Jam dinding berdetak teratur. Pukul empat pagi. Aku terbangun, mengucek kedua mata, berjalan menuju dapur. Sejujurnya aku tidak tahu harus melakukan apa. Panci, wajan dan barang-barang dapur tersusun rapi.

"Apa yang sedang kau lakukan?"

"Astaga" kataku sambil berbalik. Sean berdiri sambil berkacak pinggang.

"Aku ingin memasak sesuatu untuk sarapan. Tapi aku tidak tahu dimana bahannya" Sean berjalan mendekat, mengambil panci dibawah kompor, didekatku berdiri, membuatku menghindar.

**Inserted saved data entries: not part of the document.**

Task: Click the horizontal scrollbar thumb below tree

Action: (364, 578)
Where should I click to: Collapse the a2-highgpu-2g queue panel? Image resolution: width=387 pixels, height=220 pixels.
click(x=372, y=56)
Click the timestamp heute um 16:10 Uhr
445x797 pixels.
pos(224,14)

"Ada di balik gorden" Sean menyalakan kompor. Mengisi panci dengan segelas air. Setelah airnya mendidih, Sean menyibak gorden kecil yang dipasang didekat meja makan. Ada banyak makanan di lemari besar. Sean mengambil sekotak kopi sachet dan menyeduhnya. Duduk di meja makan sambil memantik rokok. Aku semakin gugup. Memperhatikan lemari berisi bahan makanan untuk waktu yang lama. Mengambil beberapa sayuran.

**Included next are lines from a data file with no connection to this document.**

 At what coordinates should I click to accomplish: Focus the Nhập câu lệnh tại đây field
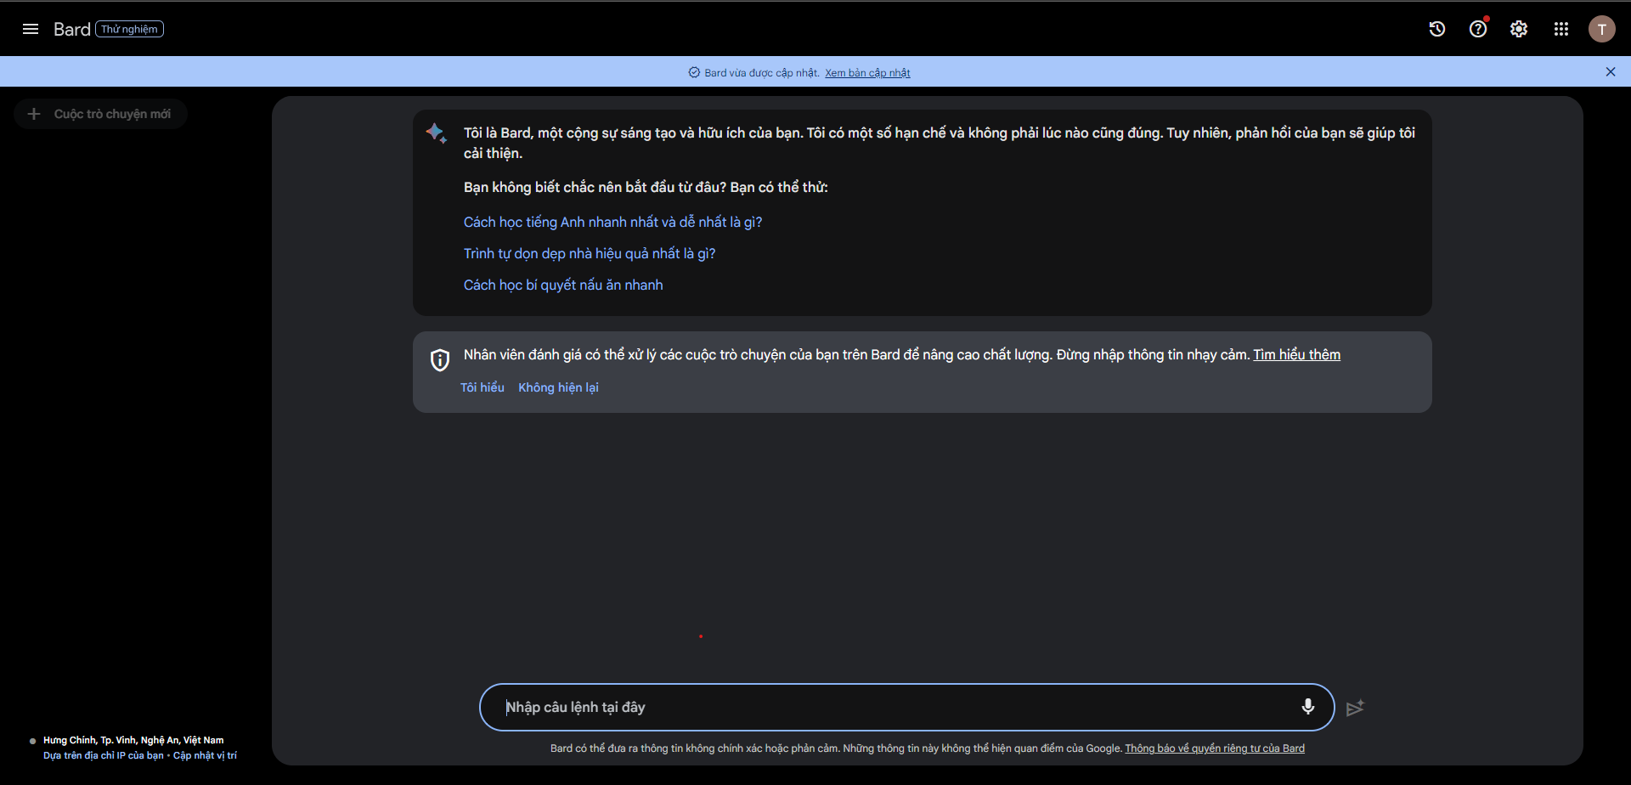tap(892, 707)
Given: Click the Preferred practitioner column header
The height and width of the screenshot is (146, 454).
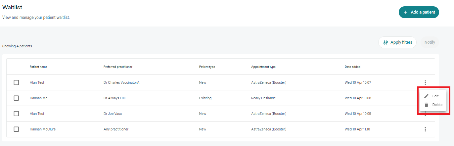Looking at the screenshot, I should pyautogui.click(x=118, y=67).
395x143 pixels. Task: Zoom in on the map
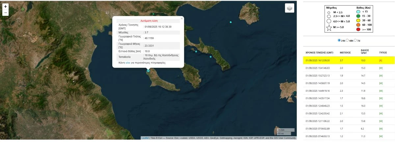point(5,6)
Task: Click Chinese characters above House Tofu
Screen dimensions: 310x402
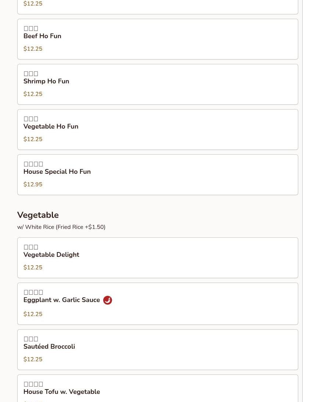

Tak lama kemudian Jonas datang. "sudah bangun, ya. Bagaimana kalau kita masak sop ikan?"

"Kedengarannya enak"

Jonas membuka pintu lain di dekat lemari, sebuah lemari es berukuran besar dengan isi penuh. Ada banyak daging ayam, daging babi, ikan tuna dan lain-lain.

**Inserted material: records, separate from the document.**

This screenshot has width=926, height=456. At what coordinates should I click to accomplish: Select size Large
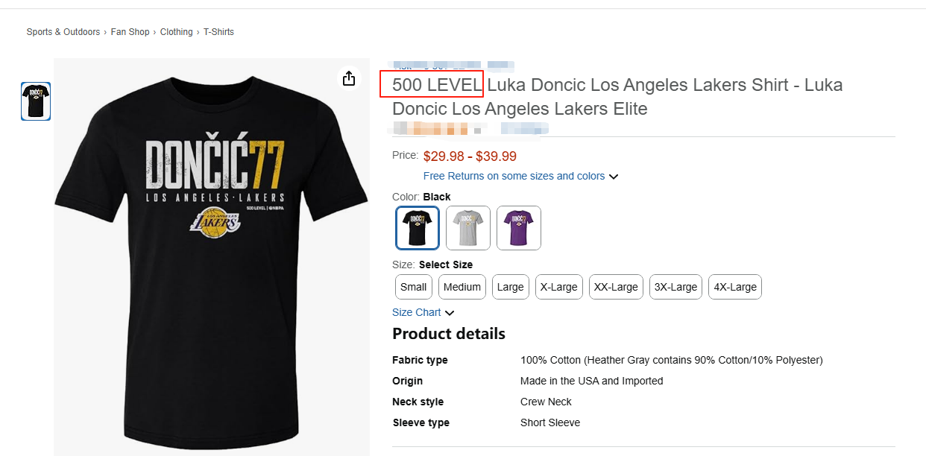[x=511, y=287]
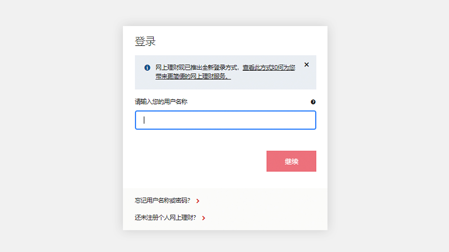
Task: Click the 请输入您的用户名称 field label
Action: pyautogui.click(x=161, y=102)
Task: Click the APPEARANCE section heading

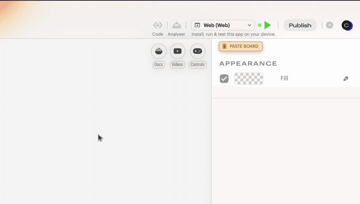Action: click(248, 63)
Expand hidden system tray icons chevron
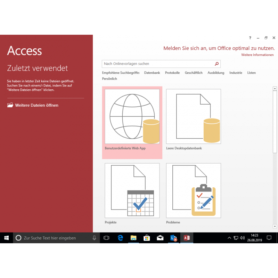The width and height of the screenshot is (278, 278). click(x=229, y=238)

"Kami makan enak jika dapat berlian saja. Kalau tidak ada barang jarahan, kami hanya makan makanan kaleng, iya,kan, Sean?"  Jonas terkikik sambil menggeser pintu lemari. Mengambil satu potongan-potongan ikan tuna. Sementara aku menyodorkan wadah besar tempat ikan.

Sesekali Jonas bernyanyi. Kadang ia juga berbicara tentang Ed dan Jaden padaku. Kami tertawa. Sementara Sean duduk dengan tenang sambil menikmati kopinya. Setelah ikannya masak, kami makan bersama. Ed yang memimpin doa.

Begitulah seterusnya. Tidak terasa, aku tinggal dirumah mereka selama enam bulan. Waktu berjalan begitu cepat. Seperti kata Jonas. Jika mereka dapat berlian, kami akan makan-makanan enak. Tapi jika tidak, kami hanya makan-makanan kaleng. Tapi sungguh aku bersyukur mengenal mereka. Sean tetap sama seperti itu. Diam, sesekali ikut berbicara tapi kadang juga suka berlelucon jika aku tidak ada didekat mereka. Misalnya jika aku sedang dikamar. Atau sedang membersihkan area dapur. Karena aku bertugas di rumah, Jonas mulai ikut bersama mereka. Pergi malam hari. Kadang mereka pergi selama beberapa hari, tapi terkadang cepat pulang jika tidak ada apapun.

Hari ini mereka cepat pulang. Sean terluka parah karena diserang sekelompok perampok yang juga ingin mencuri beberapa barang berharga yang bisa dijual dari pabrik plastik. Mereka berkelahi,tapi Jaden dan Jonas datang terlambat. Sean dan Ed bertarung melawan mereka. Beberapa bagian tubuh Sean terluka karena sabetan benda tajam. Sementara wajah Ed babak belur.

Kami semua terdiam. Jonas membalut luka Sean sementara aku membantu mengompres wajah Ed. Aku tidak berani melihat luka Sean. Terlalu mengerikan melihat darah segar yang mengalir dari berbagai luka yang menganga. Tapi ia tampak biasa saja, bahkan tertawa ketika Jonas mengatakan sesuatu.

Melihat mereka bersendau gurau ditengah-tengah keadaan yang seharusnya menegang, aku bisa merasakan tatapan mata Ed yang terus tertuju padaku. Sesekali aku harus pura-pura tertawa untuk menghindari kecanggungan antara kami.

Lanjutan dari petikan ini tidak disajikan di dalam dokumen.